Angesichts der rasanten Datenflut haben Data Wrangler alle Hände voll zu tun, um die wichtigsten Informationen sowie relevante Fokusbereiche auf der Grundlage von Geschäftskriterien zu bestimmen. Ist dies erledigt, gilt es, sechs Schritte im Data-Wrangling-Prozess zu beachten:

  1. Lernen: Was ist in den Daten zu finden und wie sollen diese Informationen genutzt werden? Zu den Hauptbestandteilen des Data Wranglings gehört es, Fakten zu checken, zu verstehen, woher die Daten stammen, und ob sie aktualisiert und geprüft wurden.
  2. Organisieren: Rohdaten kommen in vielen verschiedenen Formaten daher. Diese müssen nach den speziellen Bedürfnissen und ihrer Endverwendung organisiert werden.
  3. Bereinigen: Gibt es Datenfehler, Dopplungen oder Ausreißer? Ein einfaches Beispiel hierfür sind Abkürzungen, die in verschiedenen Formen auftreten, etwa „DEU“ und „DE“ für „Deutschland“. Wenn ein Teil der Daten bereinigt ist, werden alle aktuellen und zukünftigen Daten auf dieselbe Weise formatiert.
  4. Erweitern: Berücksichtigen Sie auch die unentdeckten Schätze Ihrer Daten.

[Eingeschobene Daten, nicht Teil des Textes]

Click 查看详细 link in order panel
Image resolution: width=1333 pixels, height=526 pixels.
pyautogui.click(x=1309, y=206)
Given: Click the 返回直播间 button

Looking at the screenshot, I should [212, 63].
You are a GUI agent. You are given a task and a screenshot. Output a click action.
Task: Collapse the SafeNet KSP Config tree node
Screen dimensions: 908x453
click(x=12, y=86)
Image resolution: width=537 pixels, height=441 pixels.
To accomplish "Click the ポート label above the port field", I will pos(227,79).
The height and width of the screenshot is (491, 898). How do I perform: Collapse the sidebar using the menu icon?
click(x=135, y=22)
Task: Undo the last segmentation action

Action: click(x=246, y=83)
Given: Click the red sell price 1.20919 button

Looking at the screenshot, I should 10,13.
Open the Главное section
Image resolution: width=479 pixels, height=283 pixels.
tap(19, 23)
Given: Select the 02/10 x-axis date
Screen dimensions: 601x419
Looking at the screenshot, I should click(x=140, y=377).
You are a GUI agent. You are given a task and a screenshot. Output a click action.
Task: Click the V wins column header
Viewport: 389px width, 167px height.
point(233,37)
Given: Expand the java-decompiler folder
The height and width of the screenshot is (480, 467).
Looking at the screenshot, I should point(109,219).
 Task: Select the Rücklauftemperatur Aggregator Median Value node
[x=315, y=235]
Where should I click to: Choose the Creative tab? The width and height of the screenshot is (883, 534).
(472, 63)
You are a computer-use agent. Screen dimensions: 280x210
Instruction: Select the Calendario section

Die Beziehung zwischen verschiedenen Datenaspekten oder zu ihrem Ursprung können mitunter neue Business-Intelligence -Ideen hervorbringen.
  5. Authentifizieren: Um die Einheitlichkeit, Qualität und Sicherheit der Daten zu gewährleisten, müssen diese geprüft und verifiziert sein.
  6. Exportieren: Der finale Schritt im Data-Wrangling-Prozess ist, die Daten für eine bestimmte Verwendung oder Software vorzubereiten. Je leichter auf die Daten zugegriffen und diese genutzt werden können, desto besser lassen sich Erkenntnisse aus ihnen ziehen.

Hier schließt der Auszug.